In order to achieve the deterministic correction of roundness error, the study proposes a deterministic figuring method for cylindrical surface based on abrasive belt polishing and built a deterministic abrasive belt polishing device. The main conclusions are drawn as follows:

1. The axial oscillation of the abrasive belt can achieve material removal of the cylindrical surface, and the abrasive grains can be timely and stably updated in the polishing area during the deterministic figuring process. Through accurate modeling of surface error and accurate calculating of dwell time, the rotation speed of the C axis and feed rate of the Z axis can be obtained during the deterministic figuring process.

2. The volume material removal rate of the removal function made under the optimal parameters is 5.82 × 10⁸ μm³/min, and the peak material removal rate is nearly 1.33 μm/min. The relative change rate of volume material removal is about 3%, and the relative change rate of contour shape is less than 5%. The removal function exhibits excellent stability and repeatability and can be utilized to deterministic correction of the roundness error of shaft parts.

3. Verification experiments of deterministic figuring were performed on a cylindrical workpiece after the precision turning process.

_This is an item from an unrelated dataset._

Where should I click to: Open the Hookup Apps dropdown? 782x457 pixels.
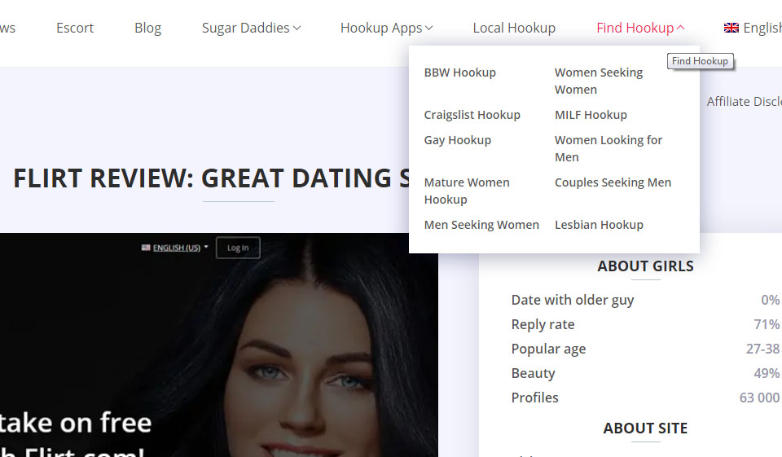click(386, 28)
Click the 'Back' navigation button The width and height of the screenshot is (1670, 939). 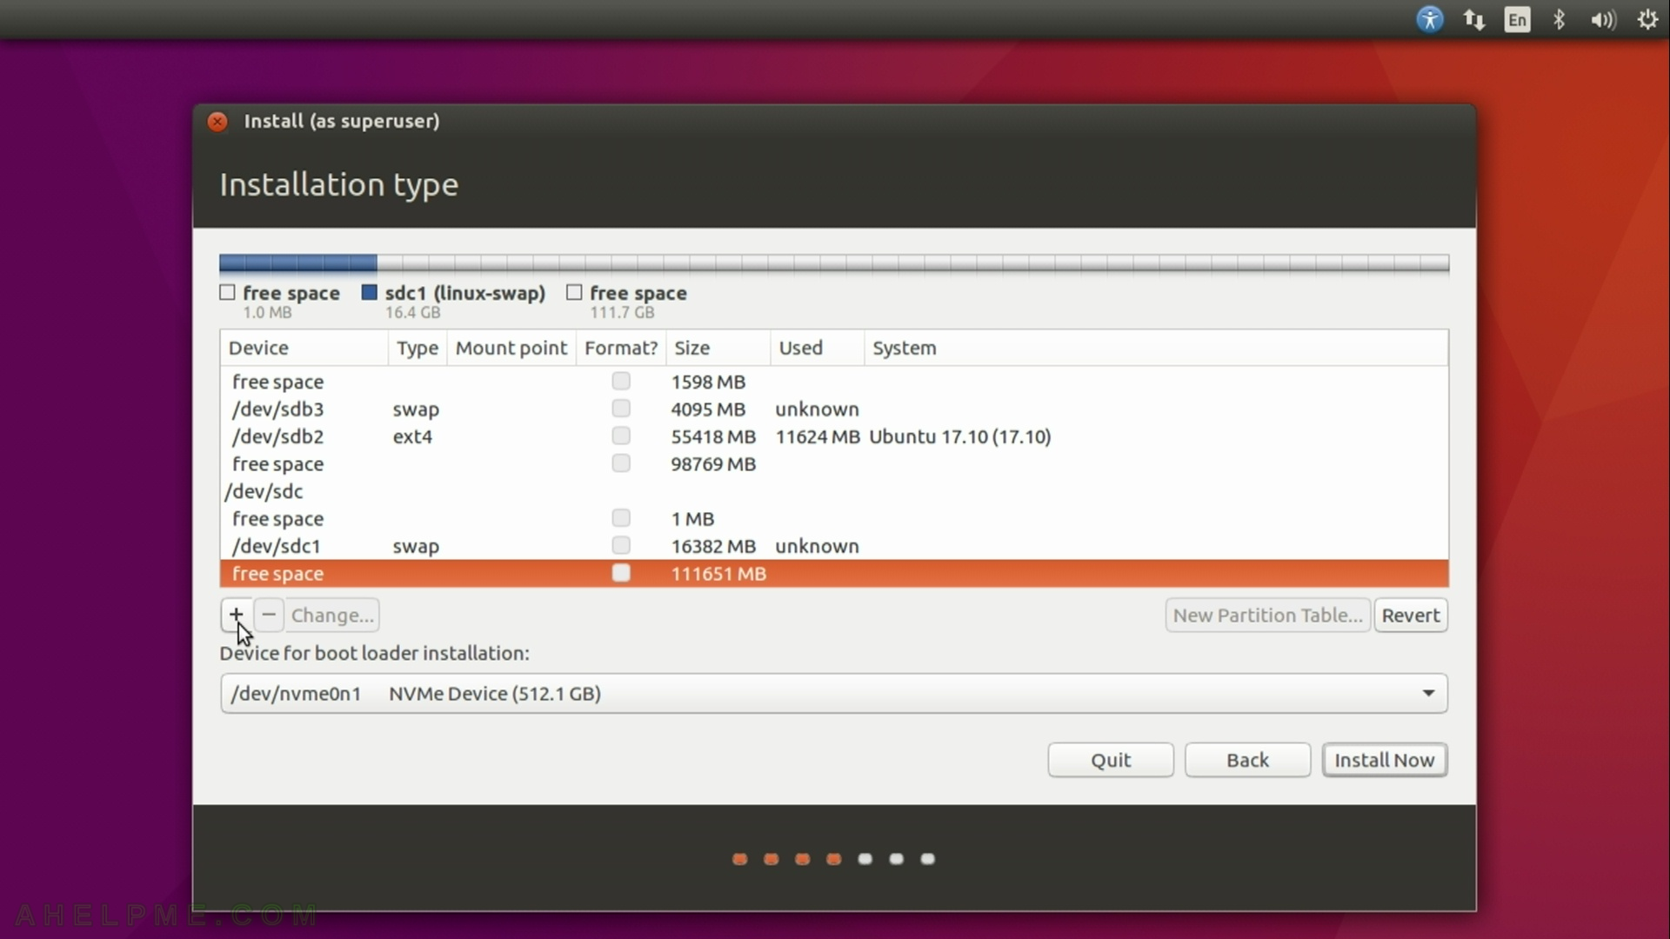1248,759
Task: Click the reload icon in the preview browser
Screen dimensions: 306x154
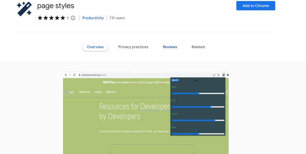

The PV value of the roundness error surface was improved from 3.872 μm to 1.247 μm after two iterations of figuring, with the convergence ratio of 3.11, which preliminary verified the feasibility of the deterministic machining principle for polishing metal shaft parts’ cylindrical surface.

4. After figuring twice, the mid-high frequency components on the workpiece surface increased, thereby affecting the convergence of roundness error. To achieve better shape precision and surface quality, machining technology that combines deterministic figuring and smoothing should be studied. In the meantime, the deterministic correction of the cylindricity error should be investigated, combining with the deterministic correction of the roundness error introduced in this paper, then the whole geometry of the shaft parts can be improved.

5. This deterministic machining with high spots removal method is expected to break through the precision limit of the machine tools. The experimental device needs further improving such as a thinner contact wheel should be designed and a force feedback module can be added in order to machine higher precision shaft parts. And this deterministic figuring method can also be extended to high-precision machining of metal workpieces such as crankshaft and cone, which needs further research.